Japan has recorded the most COVID cases since March, delaying the domestic travel plan

Japan recorded more than 76,000 new cases of coronavirus on Tuesday, more than double from a week earlier and topping 70,000 marks for the first time since March 3 amid signs that the country is undergoing the seventh waves of infections.

One day of infections was recorded in 12 prefectures including the southwestern prefecture of Okinawa, which saw 3,436 infections and four more deaths.

In response to the growing case, the government now plans to postpone the launch of a nationwide travel subsidy program for Japanese residents that it envisioned for the first half of July.

People wearing face masks walk in Tokyo’s Shibuya area on July 12, 2022, behind an electric board displaying the news that Japan’s capital has reported 11,511 new coronavirus infections. (Kyodo)

The new subsidy campaign is expected to be an expanded version of a similar program currently being implemented at the prefectural level to encourage local travel among residents. The government will continue its financial support for area -limited subsidies until the end of August.

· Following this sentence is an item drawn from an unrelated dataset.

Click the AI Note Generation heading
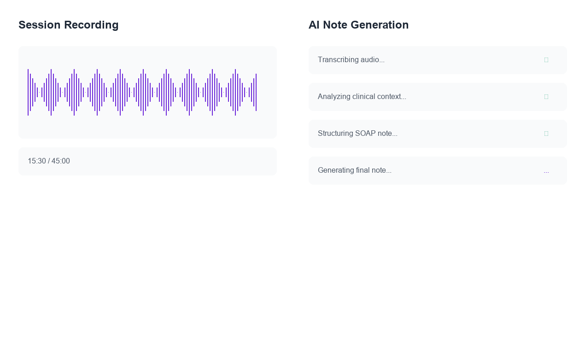 358,25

Despite the postponement, government officials ruled on restrictions on the movement of people. At a news conference, health minister Shigeyuki Goto expressed concern about the further increase in infections over the upcoming summer holiday season, but said, “We don’t think the current situation is requires motion controls. “

The National Governors ’Association’s coronavirus response head office compiled a range of government recommendations on Tuesday, including expanded free lab trials and financial support to the tourism industry.

Tokyo’s results on Tuesday reflected the national picture, with the metropolitan government reporting 11,511 new coronavirus infections, more than double the level last week. The numbers exceed 10,000 in the capital for the first time since March 16.

Its seven -day rolling average of new cases was 8,941 per day, up 136.6 percent on the previous week. One death was also confirmed.

The new figures come after Shigeru Omi, the head of a panel of government COVID-19 experts, said on Monday that Japan had “undoubtedly entered” a seventh wave of coronavirus infections. The surge is likely powered by the BA.5 subvariant of the Omicron variant, which is said to be highly transferable.